Giving the Gift of EHRs—Or Is That a Kickback?

Digital Health Download

Earlier this week, the U.S. Attorney's Office for the District of South Carolina announced a $500,000 settlement with Piedmont Pathology Associates, Inc. and Piedmont Pathology, P.C., a diagnostic anatomic pathology group located in North Carolina, to settle allegations that it violated the False Claims Act by engaging in improper financial relationships with referring physicians.

The case was originally filed by a whistleblower, who was a former contract salesperson for the practice. The government and relator alleged that Piedmont provided Electronic Medical Record (EMR) software licenses to various physicians' practices in exchange for referrals. The government found that Piedmont Pathology provided EMR software licenses at little to no cost to nine physicians' practices close in time to when those practices entered contracts to refer specimens to their pathology lab.

As a result, the government maintained that the provision of the EMR software licenses by Piedmont violated the Anti-Kickback Statute (AKS). The AKS prohibits any person from knowingly and willfully paying remuneration (e.g., a thing of value) to any person with the intent to induce that person to purchase, prescribe, recommend, or refer a person for the furnishing of items or services payable under a Federal health care program. Claims submitted in violation of the AKS are considered tainted and are per se violations of the False Claims Act (FCA). The FCA allows the government to recover three times the actual damages caused by the improper claims and up to $11,000 in penalties per false claim.

Conduct that otherwise would violate the AKS does not do so if it falls within a safe harbor or statutory exception. Generally speaking, OIG has maintained that safe harbor protection requires compliance with all of the safe harbor's requirements. However, the OIG also has explained that noncompliance with a safe harbor does not make an arrangement illegal per se.

Interestingly, OIG—as well as the Centers for Medicare & Medicaid Services (CMS) for Stark law purposes—formally adopted a safe harbor to the AKS for EHRs in 2006 to allow hospitals or certain health care entities to provide physician practices with certain EHR systems and training on such programs. In December 2013, the agencies extended the application of the safe harbor until December 31, 2021.

While donations of EHRs would normally implicate the AKS and potentially the Stark Law, the EHR safe harbor was designed to encourage healthcare professionals and institutions to adopt and implement EHRs and allow smaller providers to accept EHR software without raising fraud and abuse concerns. Thus, so long as the arrangement meets all of the conditions of the EHR safe harbor, the transaction would not constitute remuneration or a kickback. See 42 C.F.R. § 1001.952(y).

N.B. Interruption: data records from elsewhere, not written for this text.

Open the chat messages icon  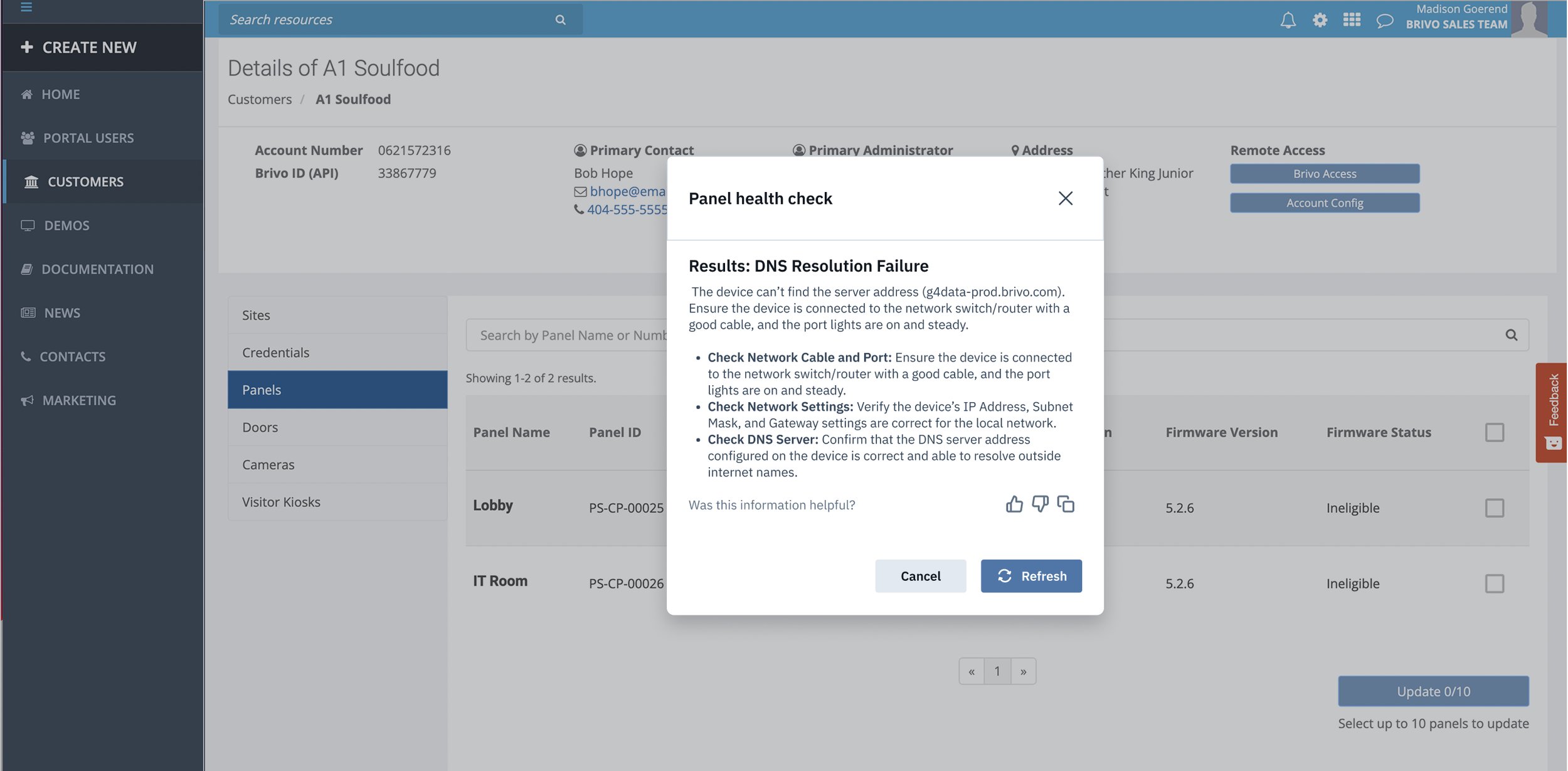(1384, 21)
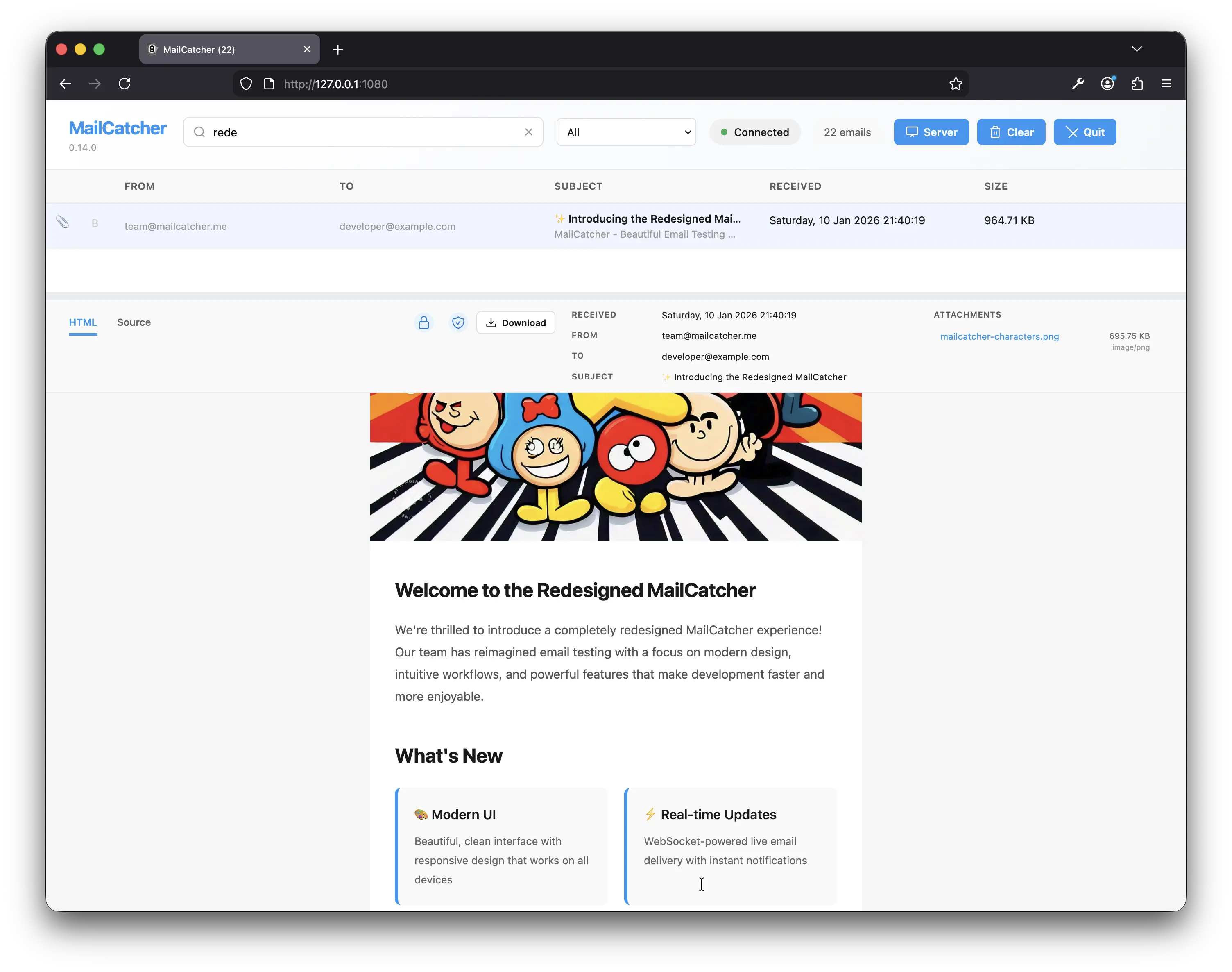Viewport: 1232px width, 972px height.
Task: Click the Clear emails button
Action: 1011,132
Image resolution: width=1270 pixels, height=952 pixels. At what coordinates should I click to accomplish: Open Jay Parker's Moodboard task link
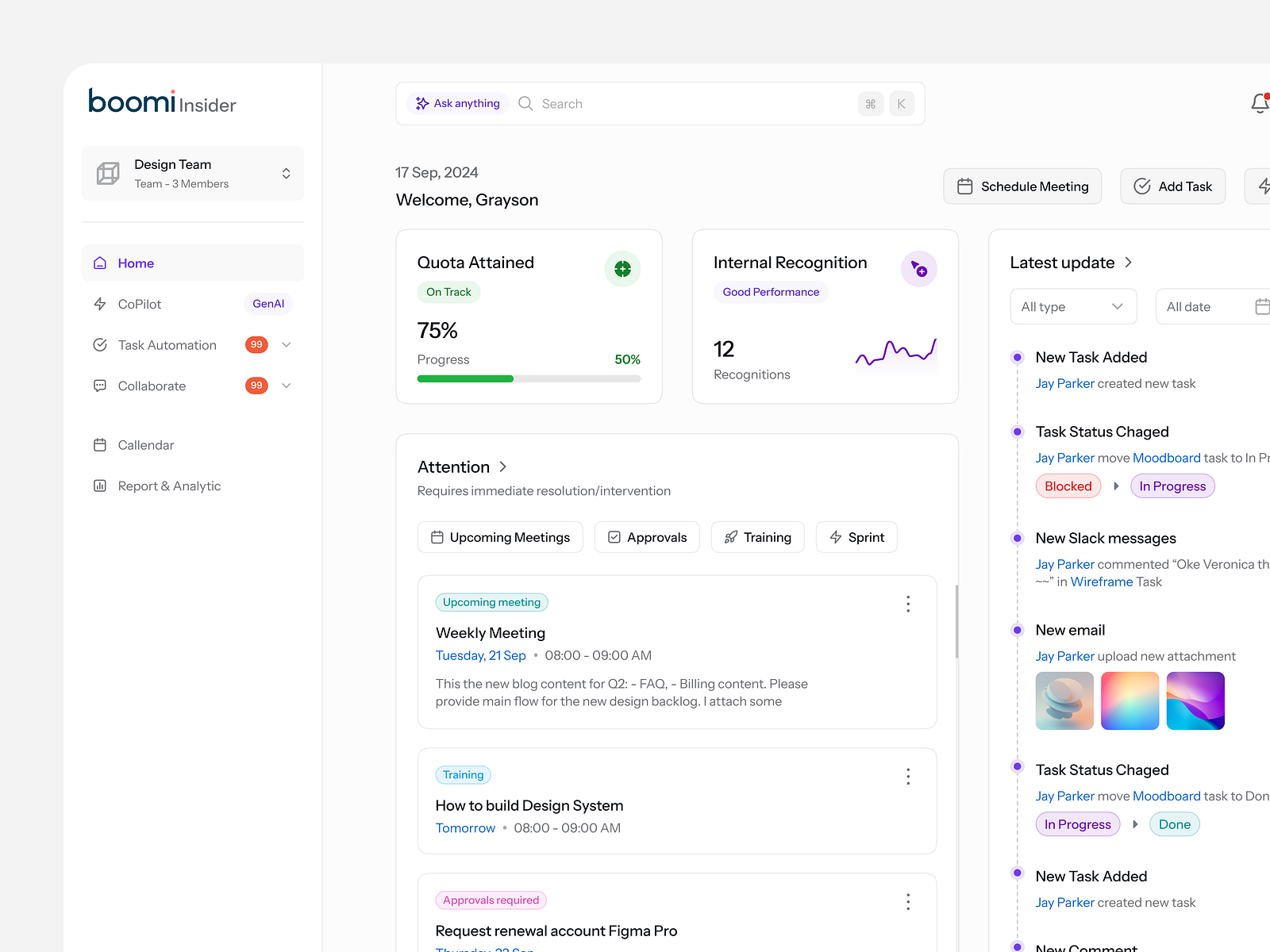1166,458
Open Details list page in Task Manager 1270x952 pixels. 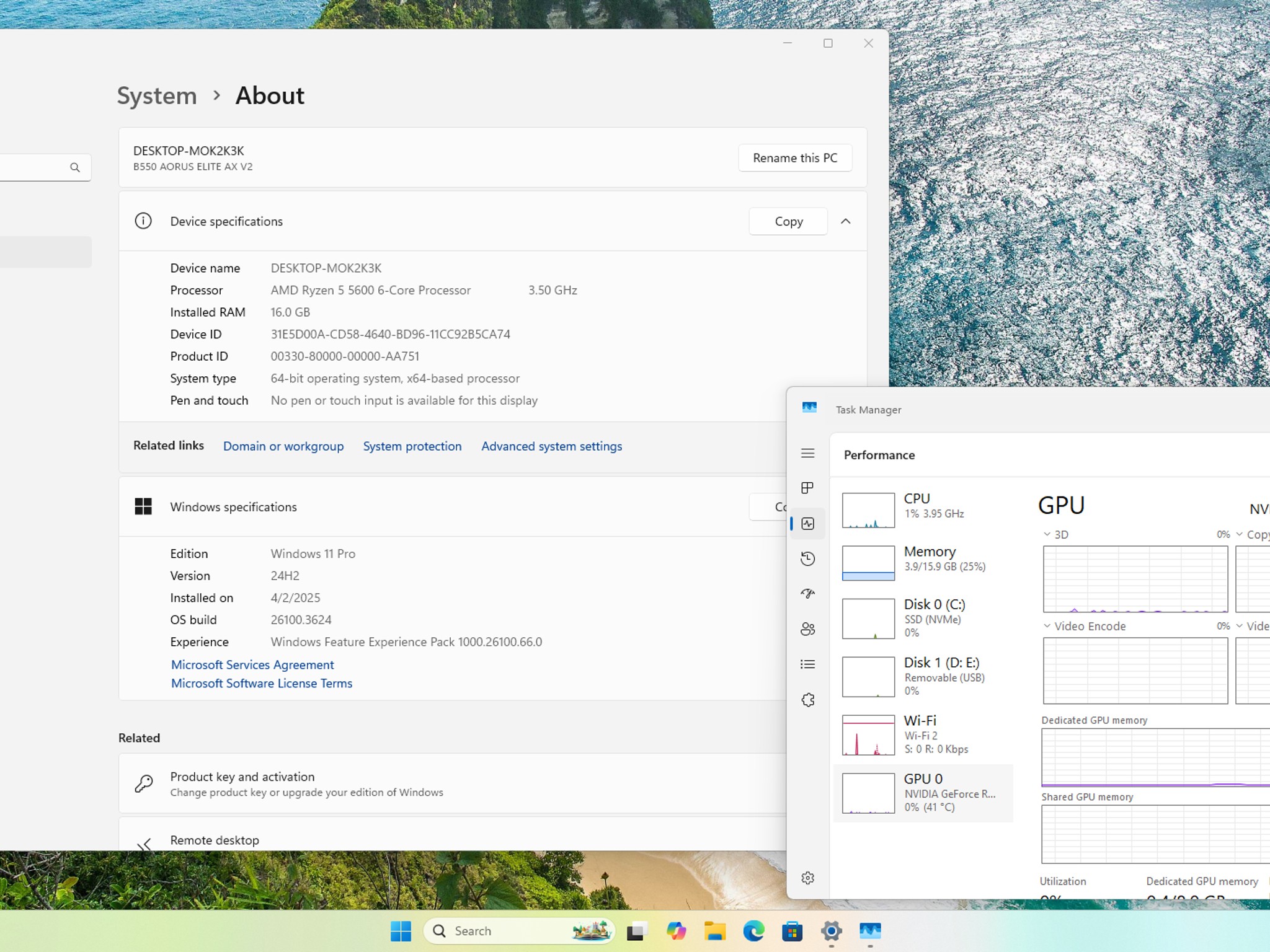click(x=807, y=664)
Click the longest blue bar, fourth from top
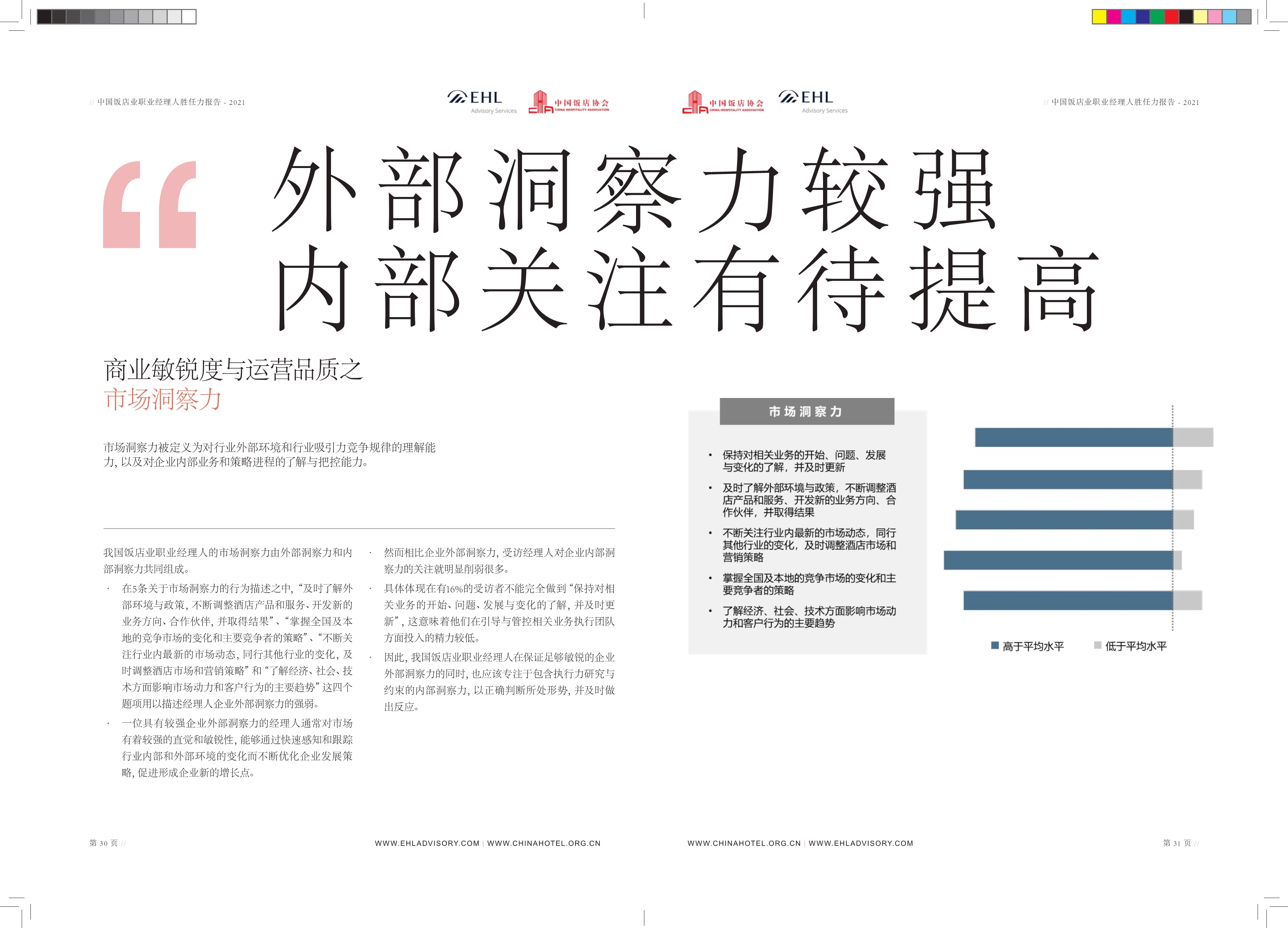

Despite this safe harbor, cases such as these should not come as a surprise, as the government, including the Office of Inspector General (OIG) for the U.S. Department of Health and Human Services (HHS), have indicated increased scrutiny and enforcement related to EHRs. The Affordable Care Act provided significant incentives, as well as penalties, to require healthcare professionals, hospitals, and related stakeholders to adopt and "meaningfully use" EHRs as one way to improve quality of care and collect more data and information to measure patient outcomes.

As the healthcare delivery landscape continues to change and consolidate, the meaningful use and implementation of EHRs by healthcare professionals and institutions will only continue to grow in importance. Accordingly, this recent settlement and case should serve as a reminder to all stakeholders that the provision of EHR software and programs to physician practices should be structured under the applicable OIG safe harbor and CMS exception.